GOAL OF THE EXERCISE:
Determine how many lines below contain the word "will", then write that number by itself.

Top of SUPPLIED RECORDS

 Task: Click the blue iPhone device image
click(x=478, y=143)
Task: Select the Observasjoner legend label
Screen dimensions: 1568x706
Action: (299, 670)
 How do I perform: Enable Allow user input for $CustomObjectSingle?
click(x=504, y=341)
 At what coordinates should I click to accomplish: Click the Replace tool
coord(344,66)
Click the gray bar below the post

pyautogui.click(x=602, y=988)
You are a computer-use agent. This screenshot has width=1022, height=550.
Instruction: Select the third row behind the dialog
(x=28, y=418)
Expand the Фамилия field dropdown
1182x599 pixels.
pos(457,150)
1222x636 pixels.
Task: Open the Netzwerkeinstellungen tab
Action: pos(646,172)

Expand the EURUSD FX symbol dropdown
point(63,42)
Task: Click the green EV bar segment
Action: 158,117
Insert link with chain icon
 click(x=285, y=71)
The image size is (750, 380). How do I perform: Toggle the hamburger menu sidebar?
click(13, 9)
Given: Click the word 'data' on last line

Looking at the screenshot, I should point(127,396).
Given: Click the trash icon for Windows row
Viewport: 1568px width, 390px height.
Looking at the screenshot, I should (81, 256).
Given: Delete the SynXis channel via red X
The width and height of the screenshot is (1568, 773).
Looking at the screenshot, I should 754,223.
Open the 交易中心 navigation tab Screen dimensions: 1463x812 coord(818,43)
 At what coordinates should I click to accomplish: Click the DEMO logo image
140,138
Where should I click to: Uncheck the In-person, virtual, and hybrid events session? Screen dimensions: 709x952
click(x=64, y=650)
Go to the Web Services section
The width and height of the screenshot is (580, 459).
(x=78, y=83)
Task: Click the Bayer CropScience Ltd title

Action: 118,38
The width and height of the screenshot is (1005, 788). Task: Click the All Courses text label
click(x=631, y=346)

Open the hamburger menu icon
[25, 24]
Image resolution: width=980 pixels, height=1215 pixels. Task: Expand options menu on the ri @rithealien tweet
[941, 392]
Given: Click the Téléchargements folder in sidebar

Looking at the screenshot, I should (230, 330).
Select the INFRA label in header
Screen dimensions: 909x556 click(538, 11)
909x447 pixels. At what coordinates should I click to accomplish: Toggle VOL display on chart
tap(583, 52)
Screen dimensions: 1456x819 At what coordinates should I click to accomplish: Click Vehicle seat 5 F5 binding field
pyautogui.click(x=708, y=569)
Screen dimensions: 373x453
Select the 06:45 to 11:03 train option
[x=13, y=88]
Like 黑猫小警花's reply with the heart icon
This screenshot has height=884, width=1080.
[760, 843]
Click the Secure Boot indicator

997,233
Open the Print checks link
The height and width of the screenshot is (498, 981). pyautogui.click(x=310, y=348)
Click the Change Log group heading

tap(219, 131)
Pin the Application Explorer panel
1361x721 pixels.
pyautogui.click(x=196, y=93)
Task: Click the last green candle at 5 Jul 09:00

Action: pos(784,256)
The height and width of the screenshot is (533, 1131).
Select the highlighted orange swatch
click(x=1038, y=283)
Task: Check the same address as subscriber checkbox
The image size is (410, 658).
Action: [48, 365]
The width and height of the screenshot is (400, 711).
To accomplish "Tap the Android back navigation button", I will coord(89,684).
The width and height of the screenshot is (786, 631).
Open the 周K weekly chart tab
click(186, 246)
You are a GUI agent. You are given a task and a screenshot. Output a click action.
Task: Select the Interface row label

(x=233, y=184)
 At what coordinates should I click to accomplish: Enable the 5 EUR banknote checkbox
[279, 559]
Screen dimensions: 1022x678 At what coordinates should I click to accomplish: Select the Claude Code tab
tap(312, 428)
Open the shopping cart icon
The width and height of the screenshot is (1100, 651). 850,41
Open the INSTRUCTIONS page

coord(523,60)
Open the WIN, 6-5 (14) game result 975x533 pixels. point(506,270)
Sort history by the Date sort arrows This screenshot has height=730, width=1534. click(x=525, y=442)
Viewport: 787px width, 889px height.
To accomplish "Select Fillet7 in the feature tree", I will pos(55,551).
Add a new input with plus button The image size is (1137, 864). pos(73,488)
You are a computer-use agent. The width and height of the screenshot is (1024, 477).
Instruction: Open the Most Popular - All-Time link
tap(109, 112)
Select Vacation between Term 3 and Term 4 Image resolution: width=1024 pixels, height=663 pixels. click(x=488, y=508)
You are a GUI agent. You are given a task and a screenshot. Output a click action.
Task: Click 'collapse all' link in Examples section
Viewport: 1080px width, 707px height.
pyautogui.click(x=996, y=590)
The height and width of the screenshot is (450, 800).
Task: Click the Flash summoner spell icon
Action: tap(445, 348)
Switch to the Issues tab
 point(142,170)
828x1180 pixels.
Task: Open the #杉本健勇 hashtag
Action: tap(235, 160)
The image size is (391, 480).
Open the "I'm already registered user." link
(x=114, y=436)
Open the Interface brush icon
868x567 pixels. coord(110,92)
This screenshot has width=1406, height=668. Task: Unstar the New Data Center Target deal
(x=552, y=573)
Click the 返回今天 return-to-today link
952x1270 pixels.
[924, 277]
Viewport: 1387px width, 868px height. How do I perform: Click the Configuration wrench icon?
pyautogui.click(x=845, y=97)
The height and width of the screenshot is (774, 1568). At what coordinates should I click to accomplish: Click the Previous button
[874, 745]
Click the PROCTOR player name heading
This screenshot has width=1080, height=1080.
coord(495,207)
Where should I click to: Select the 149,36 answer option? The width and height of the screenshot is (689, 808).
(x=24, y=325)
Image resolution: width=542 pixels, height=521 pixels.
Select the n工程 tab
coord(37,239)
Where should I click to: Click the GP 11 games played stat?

Bottom of SUPPLIED RECORDS

EXERCISE RESPONSE:
2